As the undergraduate population of the University grew throughout the 1980s and 1990s, more room for support staff was needed. Administrative staff, teaching assistants, research assistants, and the addition of new departments and institutes necessitated constructing new buildings to house all of the offices. Buildings like the Humanities and Social Sciences complex were designed to give different departments separate spaces for faculty, staff, and graduate students, as well as classroom space.
The Kavli Institute of Theoretical Physics is an world-renwon research facility where physicists meet to collaborate on cutting edge research and investigate theortical questions. The scientists come to UCSB for extended periods of time (anywhere from one week to many months) to meet and discuss new problems in the field. The Kohn Building was originally desinged in 1994 by architect Michael Graves, and an addition was completed in 2004, also by Graves. The building was designed specifically to foster interactions between scientists, so offices and hallways are laid out in such a manner as to facilitate random meetings and impromptu discussions (with a number of blackboards in communal spaces for working out complex theoretical issues).

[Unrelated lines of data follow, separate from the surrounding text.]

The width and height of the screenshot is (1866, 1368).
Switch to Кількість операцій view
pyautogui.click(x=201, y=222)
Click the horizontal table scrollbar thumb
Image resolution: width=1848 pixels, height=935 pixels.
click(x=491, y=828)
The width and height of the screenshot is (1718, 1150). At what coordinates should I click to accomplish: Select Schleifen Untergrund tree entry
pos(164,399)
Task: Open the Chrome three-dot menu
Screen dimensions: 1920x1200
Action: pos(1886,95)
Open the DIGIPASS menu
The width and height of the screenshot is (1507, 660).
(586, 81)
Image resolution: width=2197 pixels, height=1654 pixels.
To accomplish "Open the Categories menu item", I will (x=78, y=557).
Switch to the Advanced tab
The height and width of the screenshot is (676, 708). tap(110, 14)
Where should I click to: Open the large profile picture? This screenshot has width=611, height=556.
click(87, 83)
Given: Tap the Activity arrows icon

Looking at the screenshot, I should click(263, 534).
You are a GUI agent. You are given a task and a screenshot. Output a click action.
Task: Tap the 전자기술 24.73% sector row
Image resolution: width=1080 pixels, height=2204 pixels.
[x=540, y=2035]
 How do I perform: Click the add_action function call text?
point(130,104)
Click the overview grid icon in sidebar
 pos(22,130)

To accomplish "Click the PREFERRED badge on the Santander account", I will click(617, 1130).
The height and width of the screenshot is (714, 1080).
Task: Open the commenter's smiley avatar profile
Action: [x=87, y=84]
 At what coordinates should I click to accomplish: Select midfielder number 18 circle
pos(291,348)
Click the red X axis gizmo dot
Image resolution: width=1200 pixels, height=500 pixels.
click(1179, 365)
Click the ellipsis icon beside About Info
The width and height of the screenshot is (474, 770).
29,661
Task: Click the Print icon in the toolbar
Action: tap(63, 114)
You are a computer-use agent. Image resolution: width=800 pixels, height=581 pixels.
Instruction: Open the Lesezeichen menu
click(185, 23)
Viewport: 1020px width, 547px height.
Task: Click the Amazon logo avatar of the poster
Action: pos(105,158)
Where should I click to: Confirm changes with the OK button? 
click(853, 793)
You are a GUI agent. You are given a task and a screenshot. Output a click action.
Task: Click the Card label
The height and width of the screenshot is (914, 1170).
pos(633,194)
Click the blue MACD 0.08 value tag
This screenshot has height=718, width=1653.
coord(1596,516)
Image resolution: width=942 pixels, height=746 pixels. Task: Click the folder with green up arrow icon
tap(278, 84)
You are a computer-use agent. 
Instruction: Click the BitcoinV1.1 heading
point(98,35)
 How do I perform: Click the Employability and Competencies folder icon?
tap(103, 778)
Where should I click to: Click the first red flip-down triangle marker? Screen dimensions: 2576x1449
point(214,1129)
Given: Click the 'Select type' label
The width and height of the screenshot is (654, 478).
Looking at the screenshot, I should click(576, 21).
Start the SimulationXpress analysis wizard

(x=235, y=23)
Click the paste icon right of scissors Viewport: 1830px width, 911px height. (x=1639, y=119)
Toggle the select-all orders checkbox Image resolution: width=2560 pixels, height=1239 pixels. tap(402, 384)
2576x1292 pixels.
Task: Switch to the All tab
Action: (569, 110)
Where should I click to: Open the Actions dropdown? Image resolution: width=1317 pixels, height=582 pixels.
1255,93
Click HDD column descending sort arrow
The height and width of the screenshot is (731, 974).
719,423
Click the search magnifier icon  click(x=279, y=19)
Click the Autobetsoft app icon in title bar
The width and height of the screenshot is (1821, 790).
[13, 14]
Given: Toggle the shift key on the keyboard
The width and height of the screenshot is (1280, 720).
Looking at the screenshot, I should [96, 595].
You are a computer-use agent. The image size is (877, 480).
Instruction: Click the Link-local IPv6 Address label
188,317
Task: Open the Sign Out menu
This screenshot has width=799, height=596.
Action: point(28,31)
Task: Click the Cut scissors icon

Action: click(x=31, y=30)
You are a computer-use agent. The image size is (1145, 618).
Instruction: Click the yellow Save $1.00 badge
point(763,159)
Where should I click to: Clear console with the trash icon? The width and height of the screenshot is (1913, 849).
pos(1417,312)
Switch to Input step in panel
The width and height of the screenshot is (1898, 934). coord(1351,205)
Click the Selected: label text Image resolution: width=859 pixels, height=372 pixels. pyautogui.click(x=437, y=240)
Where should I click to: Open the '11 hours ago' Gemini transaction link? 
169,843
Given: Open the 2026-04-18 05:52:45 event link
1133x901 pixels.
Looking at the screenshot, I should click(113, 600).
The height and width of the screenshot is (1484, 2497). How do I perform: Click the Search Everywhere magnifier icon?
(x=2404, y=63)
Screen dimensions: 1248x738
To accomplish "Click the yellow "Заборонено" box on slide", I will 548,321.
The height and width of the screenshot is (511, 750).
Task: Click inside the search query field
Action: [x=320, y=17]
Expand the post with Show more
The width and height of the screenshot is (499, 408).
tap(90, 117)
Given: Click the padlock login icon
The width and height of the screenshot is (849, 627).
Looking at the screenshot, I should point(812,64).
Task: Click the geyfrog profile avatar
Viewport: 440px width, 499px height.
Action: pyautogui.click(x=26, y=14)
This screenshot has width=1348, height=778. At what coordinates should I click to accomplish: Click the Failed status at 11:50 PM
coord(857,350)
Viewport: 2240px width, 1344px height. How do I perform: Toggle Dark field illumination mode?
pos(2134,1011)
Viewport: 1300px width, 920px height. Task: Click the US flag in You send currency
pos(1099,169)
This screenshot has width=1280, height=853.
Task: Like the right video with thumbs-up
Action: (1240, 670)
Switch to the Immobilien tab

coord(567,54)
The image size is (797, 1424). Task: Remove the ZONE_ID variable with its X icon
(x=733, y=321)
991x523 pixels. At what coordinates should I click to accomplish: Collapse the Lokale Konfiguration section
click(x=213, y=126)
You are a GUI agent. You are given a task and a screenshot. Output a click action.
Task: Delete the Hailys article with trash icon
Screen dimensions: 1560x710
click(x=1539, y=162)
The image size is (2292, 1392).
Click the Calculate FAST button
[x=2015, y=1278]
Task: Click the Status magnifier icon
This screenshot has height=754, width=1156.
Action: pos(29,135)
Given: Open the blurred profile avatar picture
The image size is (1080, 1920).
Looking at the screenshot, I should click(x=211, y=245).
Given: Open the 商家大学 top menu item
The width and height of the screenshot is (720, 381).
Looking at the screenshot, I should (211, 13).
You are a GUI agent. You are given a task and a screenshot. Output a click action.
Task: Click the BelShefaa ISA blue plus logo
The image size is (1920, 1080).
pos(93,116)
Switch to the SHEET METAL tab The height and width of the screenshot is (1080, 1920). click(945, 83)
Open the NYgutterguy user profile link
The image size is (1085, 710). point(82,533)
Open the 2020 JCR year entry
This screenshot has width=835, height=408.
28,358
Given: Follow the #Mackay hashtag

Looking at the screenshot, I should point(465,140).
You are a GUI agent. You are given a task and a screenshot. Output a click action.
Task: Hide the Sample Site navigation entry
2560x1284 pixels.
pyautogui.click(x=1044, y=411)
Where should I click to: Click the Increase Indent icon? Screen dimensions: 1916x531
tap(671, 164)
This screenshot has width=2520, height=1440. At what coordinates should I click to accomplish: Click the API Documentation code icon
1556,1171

Renovations and Alterations
As the needs of the University changed, the campus needed to not just build new buildings, but renovate and add on to existing structures. The University Center has been expanded mulitple times, adding on Corwin Pavillion and the Multicultural Center. Engineering 2 has also added wings; and the Faculty Club filled in the swimming pool and added a wing of guest rooms to it's western side. One of the more dramatic renovations and additions was to the original 1952 Library building. The multi-year project included a gut renovation of the original building, an addition of a new three story wing on the northern end which houses Special Research Collections, and a connecting "Paseo" in between the original building and the 8 story tower. This Paseo also serves as a connecting walkway between the hard sciences on the eastern side of campus and the humanities on the western side.